La désespérance du rêve

Retour en Suisse. Bertrand a 12 ans. Dans un environnement qu’il ressent étroit, ses désirs s’en trouvent décalés. Comment voler ? Où trouver l’étoffe des astronautes ? Cette question désespérante tenaille son esprit comme une enclume qui s’enfonce dans la mer. Adolescence encastrée dans un conservatisme trop éloigné de sa légende personnelle.

Là où tout bascule

Alors que l’étau étouffe Bertrand, il rencontre l’aile delta. Il a 16 ans. Coup de foudre volcanique, atomique. Son être se métamorphose et se hisse au palmarès de tous les possibles. Il rejoint son principe masculin. La conquête de l’air n’attendait que lui : vol acrobatique, parapente, ULM, cross-country, et j’en passe. Puis il creuse un autre sillon avec le tour du monde en ballon sans escale, sans moteur, sans gouvernail, juste avec les vents. Le jour où il découvre les drones solaires, il se dit « Il m’en faut un, avec un pilote à l’intérieur. » Un pari monstrueux, insensé. Avec son ami André Borschberg, il tisse un projet qui relie peu à peu des personnes dont la foi vole au-dessus de la stratosphère. Solar Impulse devient un appel fou à la protection de l’environnement. L’obstacle semble stimuler Bertrand Piccard. Comment rebondit-il ? Une recette simple et si complexe : il se débarrasse de ses croyances limitantes qui enchaînent la créativité et la liberté. Sur le terrain des défis techniques, il comprend l’effet crucial de la force intérieure sur la réussite ou l’échec. Dehors et dedans : deux dimensions qui s’entrelacent et qui invitent Bertrand aux métiers de la psychologie.

Une inspiration, une expiration

Persévérant et honnête, Bertrand Piccard opère par inspiration, jamais par priorité. Une bizarrerie qui irrite parfois ses troupes, qui n’en restent pas moins animées par un projet révolutionnaire et historique dont elles sont les fières parties prenantes. S’il est sans concession envers lui-même et les autres, il fera tout aussi preuve de bienveillance et d’écoute. Dans l’émotion forte, il va chercher le recentrage dans la dernière bribe de l’expiration.

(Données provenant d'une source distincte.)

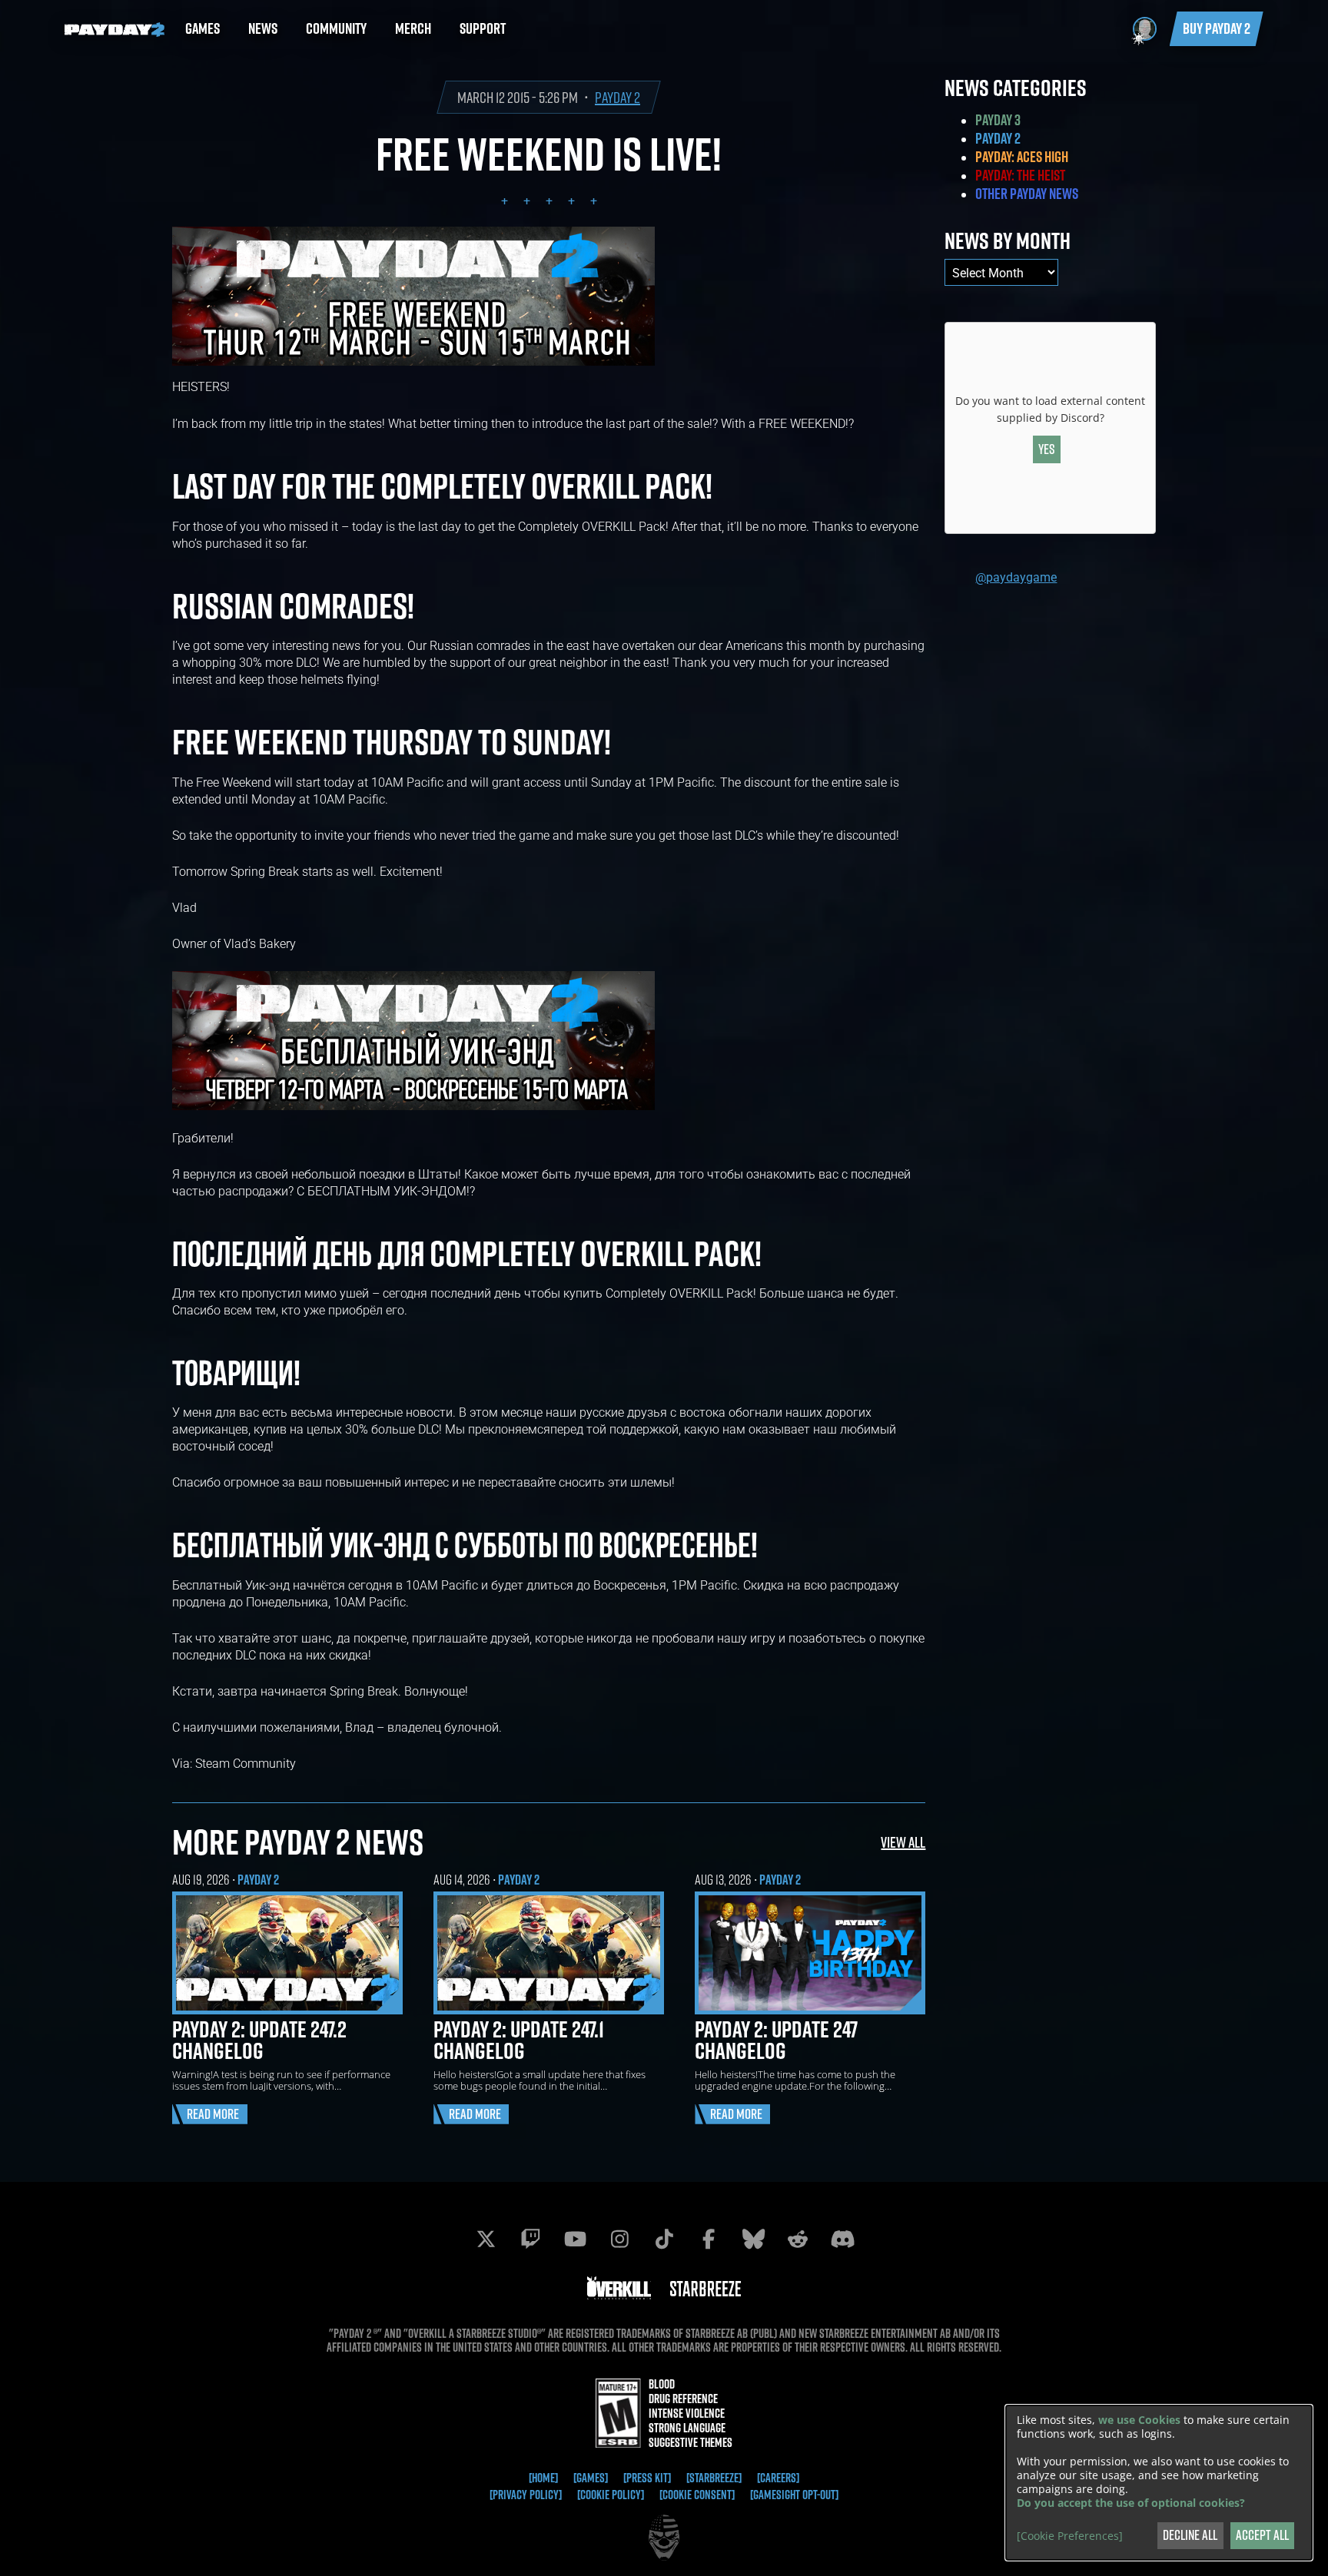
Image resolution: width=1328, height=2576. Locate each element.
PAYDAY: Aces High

Le secret des deux pilotes

Chers lecteurs, dans chaque réaction, chaque geste, chaque mot, nous avons le choix : augmenter la lumière, ou augmenter l’obscurité. Dans cet exercice de funambulisme quotidien entre matière et esprit, vous aurez reconnu les deux pilotes dans l’avion de Bertrand Piccard : le pilote extérieur, tourmenté parce que le matériel peut défaillir, et le pilote intérieur expérimentant une dimension qui le convie à se dépasser, à toucher la profondeur, à se mesurer à l’univers, et à effleurer l’essentiel. Et si on embarquait ?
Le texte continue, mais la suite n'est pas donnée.